Friday, April 17, 2009

R-O-U-T-I-N-E Spells Love

This post is to get Karina back for proclaiming our mushy love to the world in a previous post.

This is a poem I wrote for Karina for Mother's Day, 2008:

R-O-U-T-I-N-E Spells Love

At 16, love is in the feeling.
The oft-confusing awakening, the eager anticipation
of a prom date, the giddiness of a phone call or a note
from “the one.”


At 21, love is in the long, late hours
speaking dreamily of the envisioned future. The fervent hopes,
carefully-crafted plans, and naïve declarations of
“how it’s going to be.”


At 25, love is in the excitement of discovery
…and getting past the disappointment of many
unexpected discoveries.


At 30, love is in the routine.

The day-in and day-out cooking and cleaning and working and
earning and spending and weighing and balancing and
juggling and striving and hurting and fighting and
forgiving and sinning and repenting and
laughing and crying and praying and
learning and growing and deciding
and regretting and hoping
and trying.

It’s in my inability to write a poem uninterrupted
because you’re cooking dinner and the baby is crying
and the toddler peed her pants.

It’s in the decreased frequency and duration of love-making
because the baby sleeps in our bed and there’s always
some child or some mess or some matter of business to attend to.

It’s in the dissatisfaction of extra pounds and a receding hairline
and the comforting knowledge that we look better to each other every day.

It’s in the stifling confinement of family movies and going to the park and library to cater to the kids and badly-needed vacations missed and earnestly-wanted clothes and amenities gone un-bought and cavities gone un-filled and living on rice and pancakes and living in a cramped basement with no TV and no money and estranged friends.

It’s in the getting up each and every day to do
it all over again when that’s the last thing
you want to do.

It’s in learning to cheerfully accept and love all of the above by
supporting and serving and compensating for one another.

It’s in the overwhelming boredom of the daily, mundane, repetitious ROUTINE.

And one day we’ll wake up contentedly and turn to each other and you’ll smile at me gracefully through your wrinkles and I’ll touch your face gently with arthritic, worn-out hands and say, “Wasn’t that the most exhilarating, fascinating, joyful, and fulfilling ride imaginable?” And a solitary tear will drip from your beautiful eyes as you nod in agreement and we’ll tenderly embrace with
the consummate love of survivors.

8 comments:

Karina said...

I.love.this.
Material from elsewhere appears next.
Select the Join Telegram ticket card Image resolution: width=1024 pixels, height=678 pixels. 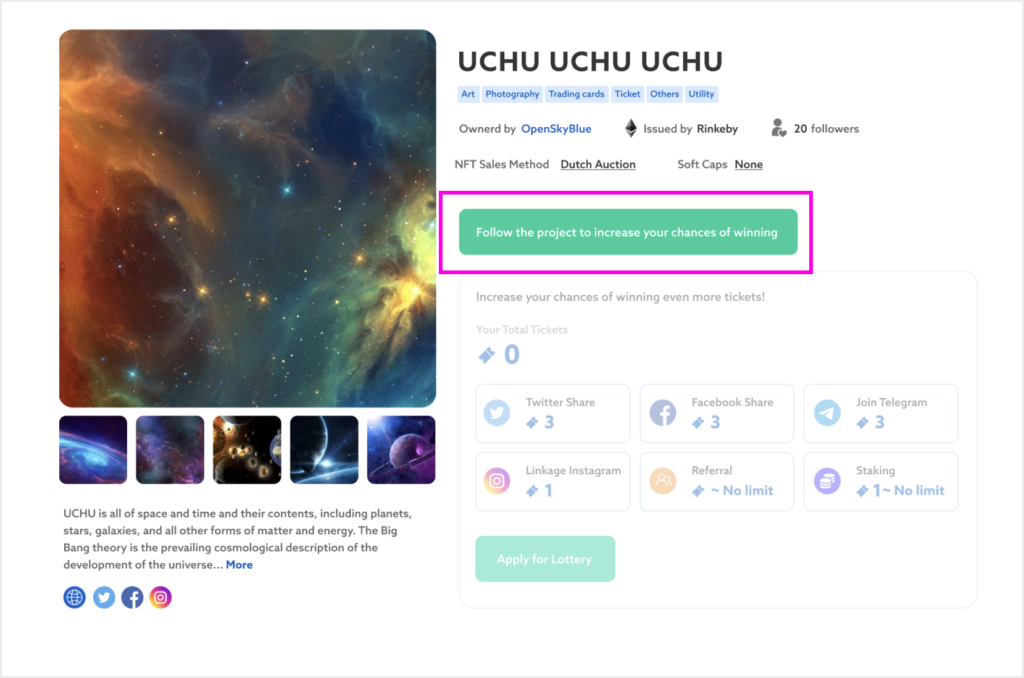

And it's a very sweet reminder while I'm in this "delicate" condition.

Celeste Dodge said...

What? Living in the fabulous basement wasn't your idea of luxury?

Stephen Palmer said...

Oh, we were grateful for the basement, believe me.

singin'mama said...

That was really beautiful! Karina is lucky to have you!

Anaise said...

Yeah, that's true . . . and I agree that it's a nice reminder for Karina in these trying days.
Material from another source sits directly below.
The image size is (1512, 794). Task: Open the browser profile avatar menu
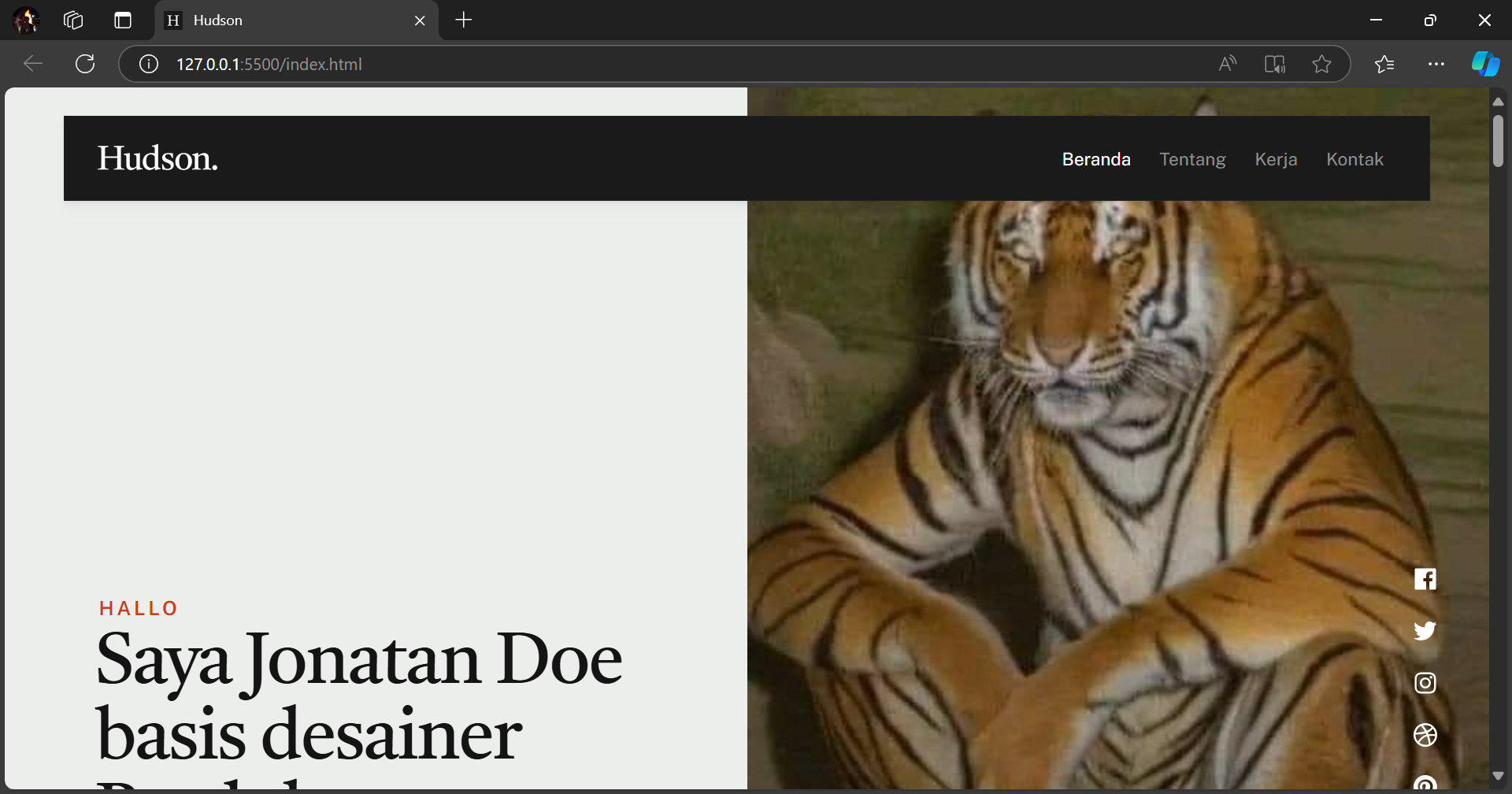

I am so enjoying the kid stories you're posting in your sidebar! :)

Judy Francisco said...

Steve, you are a true poet. This is great. I love hearing that you are in there for the long haul--no whining and complaining, just open eyes and appreciation. Love, Mom

DIANE said...

Wow. Your talents amaze me. A man writing a poem to his wife is the most romantic thing in the world to me. It is a gift that reflects a lot of thought and a lot of time and I think something like that is the best mother's day gift ever.

Trish said...

Wow...how did I miss this? It's beautiful, Steve. What a gift. Karina is lucky. And frankly, so are you!